■ Given problem: Copy out every line in the entries below that contains the word "size".

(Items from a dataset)
━━━━━━━━━━

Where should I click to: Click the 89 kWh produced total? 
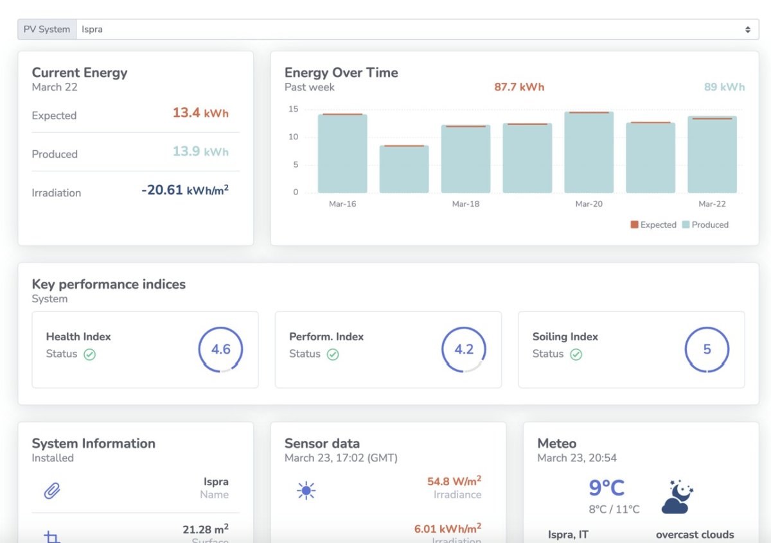pyautogui.click(x=725, y=87)
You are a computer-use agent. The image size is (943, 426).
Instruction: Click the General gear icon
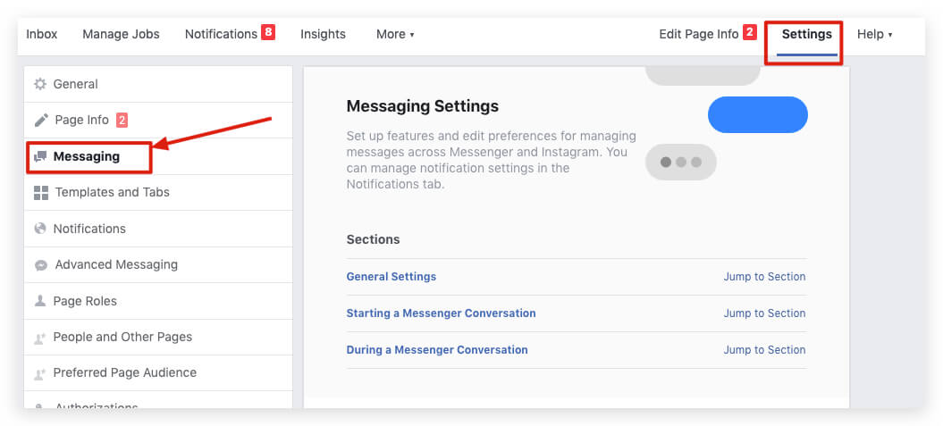tap(40, 84)
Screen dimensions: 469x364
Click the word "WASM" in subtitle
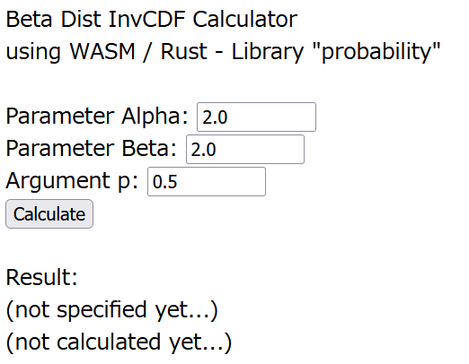coord(102,52)
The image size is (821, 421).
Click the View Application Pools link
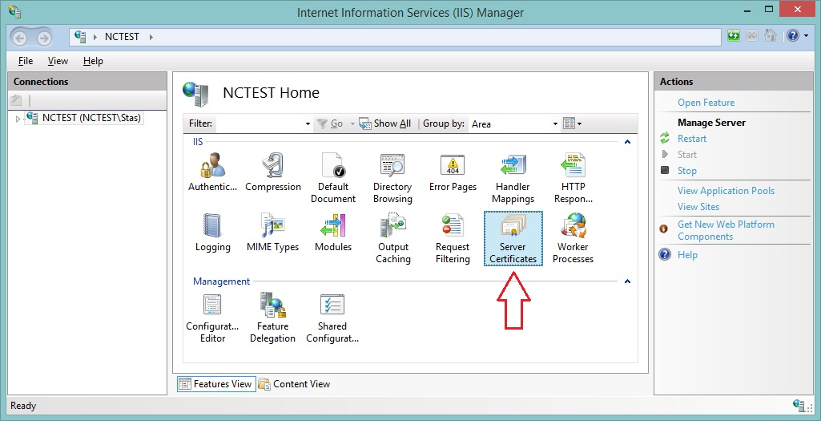[x=726, y=191]
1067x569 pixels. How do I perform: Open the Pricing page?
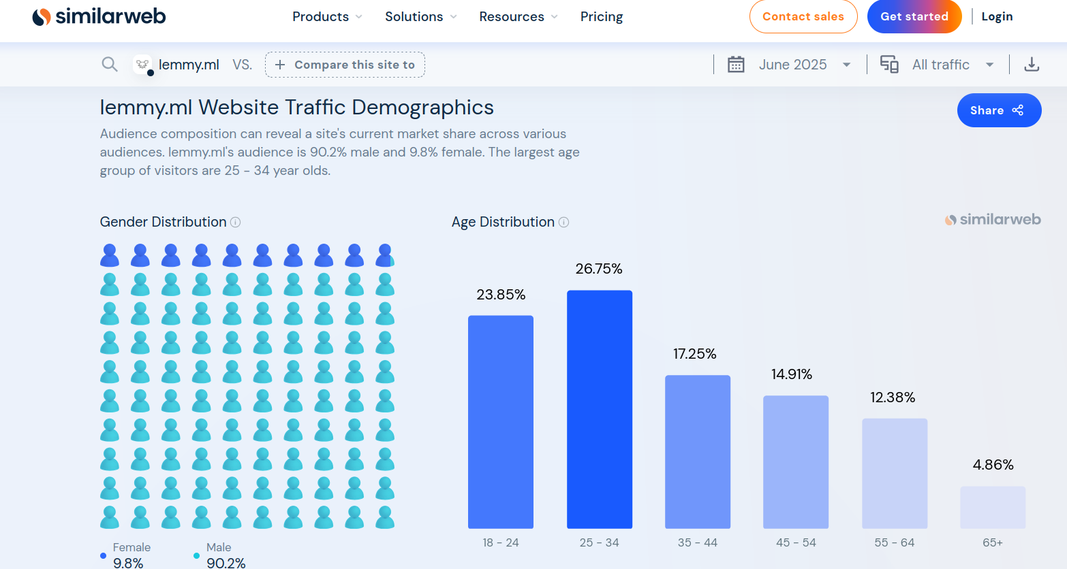(601, 16)
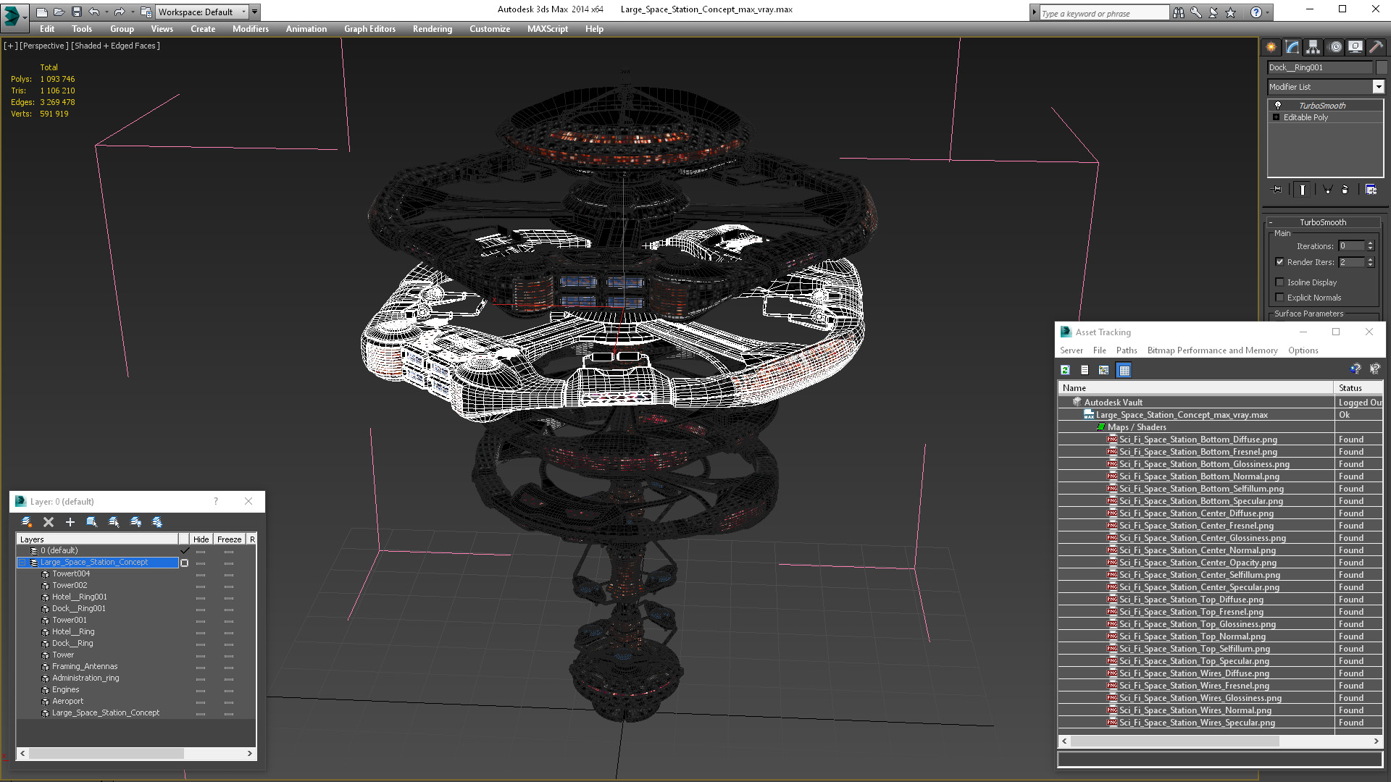Click the keyword search input field
The width and height of the screenshot is (1391, 782).
pyautogui.click(x=1103, y=13)
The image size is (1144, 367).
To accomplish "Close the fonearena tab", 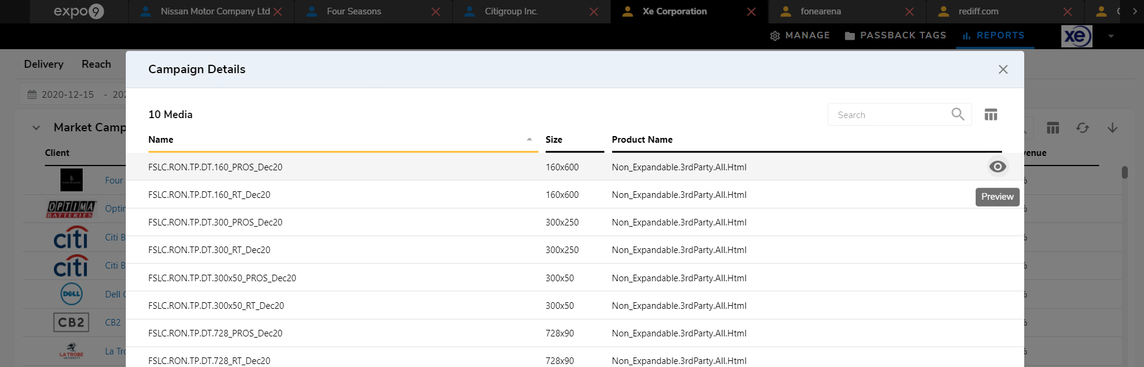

━━━━━━━━━━

■ Solution:
You are a computer-use agent. The image size is (943, 426).
The image size is (821, 421).
The image size is (1144, 367).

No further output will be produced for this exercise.